From: Peter Hanke on
I wonder what the "market shares" is of all the filesystems out there in the real Linux world:
(ext3, ext4, Reiser, JFS, XFS, VxFS)
Ok there are no exact statistics. But make a guess.

What would you think?

Are there at least any rough guidelines depending on the distribution? E.g.

Ubuntu 98% ext4
or
RedHat 95% Reiser?

Peter

From: John Hasler on
Peter Hanke wrote:
> I wonder what the "market shares" is of all the filesystems out there
> in the real Linux world: (ext3, ext4, Reiser, JFS, XFS, VxFS)
> Ok there are no exact statistics. But make a guess.

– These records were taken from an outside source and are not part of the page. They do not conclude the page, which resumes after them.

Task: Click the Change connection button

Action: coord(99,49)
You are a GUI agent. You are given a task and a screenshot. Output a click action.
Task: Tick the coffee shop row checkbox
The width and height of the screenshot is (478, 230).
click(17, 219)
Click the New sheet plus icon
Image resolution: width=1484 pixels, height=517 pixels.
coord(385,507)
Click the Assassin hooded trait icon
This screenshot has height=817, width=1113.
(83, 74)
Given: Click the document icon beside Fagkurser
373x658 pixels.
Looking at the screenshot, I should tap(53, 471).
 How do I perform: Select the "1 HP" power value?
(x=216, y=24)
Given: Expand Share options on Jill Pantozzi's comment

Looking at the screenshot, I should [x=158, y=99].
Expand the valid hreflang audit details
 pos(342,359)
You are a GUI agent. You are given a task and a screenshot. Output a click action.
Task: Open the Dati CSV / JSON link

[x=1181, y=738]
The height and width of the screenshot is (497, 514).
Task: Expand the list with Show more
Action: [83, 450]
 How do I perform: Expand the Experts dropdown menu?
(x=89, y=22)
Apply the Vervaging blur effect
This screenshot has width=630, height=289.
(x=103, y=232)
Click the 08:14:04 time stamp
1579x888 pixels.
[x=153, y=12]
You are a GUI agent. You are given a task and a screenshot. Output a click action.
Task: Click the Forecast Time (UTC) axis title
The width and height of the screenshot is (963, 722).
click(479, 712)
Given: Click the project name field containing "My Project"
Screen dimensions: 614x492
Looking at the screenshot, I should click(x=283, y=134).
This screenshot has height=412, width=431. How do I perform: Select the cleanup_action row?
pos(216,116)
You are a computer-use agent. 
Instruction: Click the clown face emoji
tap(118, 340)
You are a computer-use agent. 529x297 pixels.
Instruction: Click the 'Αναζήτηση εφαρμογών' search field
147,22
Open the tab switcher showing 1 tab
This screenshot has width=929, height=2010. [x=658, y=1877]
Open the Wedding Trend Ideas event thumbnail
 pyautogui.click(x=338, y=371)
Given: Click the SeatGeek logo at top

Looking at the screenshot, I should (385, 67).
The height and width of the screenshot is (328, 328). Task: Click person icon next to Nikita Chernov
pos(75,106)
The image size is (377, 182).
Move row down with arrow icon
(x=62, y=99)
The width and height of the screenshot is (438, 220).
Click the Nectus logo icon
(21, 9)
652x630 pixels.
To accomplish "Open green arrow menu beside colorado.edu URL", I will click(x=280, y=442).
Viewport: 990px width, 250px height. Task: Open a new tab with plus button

Ok. 60%, 36%, 1%, 1%, 1%, 1%.

Here's another guess:

16%, 16%, 16%, 16%, 16%, 16%, 4% ("other")
--
John Hasler
jhasler(a)newsguy.com
Dancing Horse Hill
Elmwood, WI USA
From: Aragorn on
On Thursday 29 July 2010 12:37 in comp.os.linux.misc, somebody
identifying as Peter Hanke wrote...

> I wonder what the "market shares" is of all the filesystems out there
> in the real Linux world: (ext3, ext4, Reiser, JFS, XFS, VxFS)
> Ok there are no exact statistics. But make a guess.
>
> What would you think?
>
> Are there at least any rough guidelines depending on the distribution?
> E.g.
>
> Ubuntu 98% ext4
> or
> RedHat 95% Reiser?

I don't think it's distribution-specific, although with regard to your
mention of RedHat, I must say that the installer in RedHat, CentOS and
Fedora - I believe it's called Anaconda - refuses to let you install
the operating system on anything other than ext2 or ext3 (and possibly
ext4 now), even though their kernel supports reiserfs, xfs and jfs as
well.

That said, I think that ext3 is at this stage probably the most used
filesystem in GNU/Linux because most distributions default to it, and
most people - especially newbies - tend to stick to whatever defaults
the distribution offers, especially with regard to stuff that's
not "clickable" and "desktop-related".

On the other hand, the more professional and more seasoned sysadmins -
or at least: those who do not use RedHat/CentOS/Fedora - will often opt
for an industry-standard filesystem such as xfs or jfs, but just as
many server environments will be using ext3; ext4 is probably still too
new for wide-scale adoption.

reiserfs was the default in SuSE once and in one or two older Mandrake
distributions, but I believe that this is no longer the case now.
reiserfs is also somewhat deprecated because although its performance
is pretty good, it lacks a decent toolchain, is likely to screw up
after an unclean shutdown, and is no longer being actively developed
due to its chief developer currently staying at the grey bar hotel due
to having disposed of his estranged wife in a rather irreversible
manner. reiserfs has a successor, reiser4, which works quite
differently and offers very high throughput, but its development has
halted for the same reasons as mentioned above.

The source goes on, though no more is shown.